So, you’ve never been in therapy before and you’ve scheduled your first therapy appointment. Like many others in this situation, you may feel anxious because you don’t know what is supposed to happen and what is expected of you.
Generally speaking, your task on the first meeting with the therapist isbasically to describe your problem. Many people have trouble explaining what motivated them to seek psychological help and they expect the therapist to help them talk. While it is generally part of the therapist’s job to establish a rapport with you on the first meeting, which is supposed to make you more comfortable to talk and to set a foundation for a collaborative work, it is not the therapist’s responsibility to pull information out of you and to figure out what you need. You need to know what you need help with before therapy starts and it is your job to communicate it to the therapist.
Some people say that they are seeking therapy simply because they don’t feel good and just want to feel better, and beyond that they don’t know what they need. This is like going shopping and not knowing what you need to buy. I am sure that when you go to a department store to buy new clothes you wouldn’t expect their personnel to help you find what you need if you don’t give them specifics on what type of clothes you are looking for, the size, the color, the style and such. The same goes for any kind of product or service. The provider or the vendor can’t decide for you what you need. You know that if you want them to help you it is incumbent upon you to explain what you need in as much detail as possible, it is not incumbent upon them to play the guessing game trying to figure out what you need.

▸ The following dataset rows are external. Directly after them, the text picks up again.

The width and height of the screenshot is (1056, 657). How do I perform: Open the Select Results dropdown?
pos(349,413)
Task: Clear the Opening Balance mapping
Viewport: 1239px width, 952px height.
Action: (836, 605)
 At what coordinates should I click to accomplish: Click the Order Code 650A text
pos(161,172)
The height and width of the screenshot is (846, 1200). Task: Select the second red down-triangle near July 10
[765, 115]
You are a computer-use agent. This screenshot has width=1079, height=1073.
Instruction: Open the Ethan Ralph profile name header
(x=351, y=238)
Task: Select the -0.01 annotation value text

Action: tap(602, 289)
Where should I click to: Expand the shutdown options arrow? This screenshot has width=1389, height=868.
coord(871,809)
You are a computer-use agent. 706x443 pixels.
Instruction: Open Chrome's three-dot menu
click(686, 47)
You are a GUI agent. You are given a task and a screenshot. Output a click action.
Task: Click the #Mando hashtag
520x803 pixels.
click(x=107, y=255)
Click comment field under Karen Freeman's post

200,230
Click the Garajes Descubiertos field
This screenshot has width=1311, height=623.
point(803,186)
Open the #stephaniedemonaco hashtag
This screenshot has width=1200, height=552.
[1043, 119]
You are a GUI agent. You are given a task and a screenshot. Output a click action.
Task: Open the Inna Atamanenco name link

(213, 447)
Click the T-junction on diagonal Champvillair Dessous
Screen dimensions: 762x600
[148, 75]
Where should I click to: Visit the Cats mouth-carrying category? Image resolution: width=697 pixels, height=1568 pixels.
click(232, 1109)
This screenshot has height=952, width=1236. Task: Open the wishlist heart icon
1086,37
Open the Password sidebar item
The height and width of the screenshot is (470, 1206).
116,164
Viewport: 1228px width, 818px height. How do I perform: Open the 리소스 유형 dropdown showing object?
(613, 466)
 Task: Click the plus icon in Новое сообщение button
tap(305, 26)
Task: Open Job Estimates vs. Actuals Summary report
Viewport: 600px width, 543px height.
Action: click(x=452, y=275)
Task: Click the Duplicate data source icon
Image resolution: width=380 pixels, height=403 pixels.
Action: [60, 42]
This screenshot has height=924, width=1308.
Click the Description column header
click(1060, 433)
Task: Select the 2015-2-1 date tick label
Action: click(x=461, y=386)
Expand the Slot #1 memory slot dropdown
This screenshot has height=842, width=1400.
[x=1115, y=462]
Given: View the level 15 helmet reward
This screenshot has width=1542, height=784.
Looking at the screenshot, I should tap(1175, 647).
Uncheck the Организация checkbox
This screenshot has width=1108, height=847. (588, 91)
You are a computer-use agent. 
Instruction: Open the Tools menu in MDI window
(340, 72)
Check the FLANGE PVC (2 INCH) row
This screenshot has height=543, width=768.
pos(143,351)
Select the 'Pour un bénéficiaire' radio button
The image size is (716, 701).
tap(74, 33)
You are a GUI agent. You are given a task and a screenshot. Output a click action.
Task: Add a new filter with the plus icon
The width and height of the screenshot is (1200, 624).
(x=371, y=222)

I don’t know why people think that the mental health service would be any different, and I find it amusing that people are more aware of what they need when it comes to clothes or car selection than when it comes to their emotional needs.
The best way to understand what you need therapy for is to think about how you want your life to change as a result of therapy. In other words, you have to set up some clear goals for yourself and to communicate those to your therapist so you both know what you are working towards.
The therapist, on the other hand, should discuss your goals with you and make sure he or she understands them on the first session or within the first few sessions. It is very important to clarify the therapy objectives at the beginning because failure to do so may result in some serious problems later.
If you and the therapist aren’t clear what you are working on, at some point down the road you might become unpleasantly surprised to find out that you both were not on the same page to begin with. After you have invested a considerable time, money and emotional resources into the work, such surprise comes as a shock, even as a betrayal sometimes.
But, even if that’s not the case, not having clear goals for therapy and not making sure that you and the therapist are on the same page will result in ineffective therapy that is unfocused and unnecessarily prolonged.
In the worst case scenario, unfocused therapy with undeclared objectives may feel like a paid emotional support or a paid friendship or worse, a paid platonic love relationship rather than a professional service. This a precarious situation because it contains a potential for blurring or crossing professional boundaries, and, even if that doesn’t happen, it creates the confusion about the nature of your relationship with the therapist, which can be very harmful in and of itself.
The importance of setting clear goals for therapy cannot be underestimated. Let your therapist know on the first session what you want to work towards, and, if they don’t seem to be interested in discussing it, I strongly recommend not to waste your time with them and to find another therapist.
An important notice: your goals can, and, most likely, will change over time. This is absolutely normal because, as therapy proceeds and you feel its effect on you, your emotional and mental states change and your needs start changing accordingly. The change of needs, desires and goals is a sign of progress and growth and is a sign that therapy is working. But no matter how much change you undergo, you always know what your needs are right now at the present moment.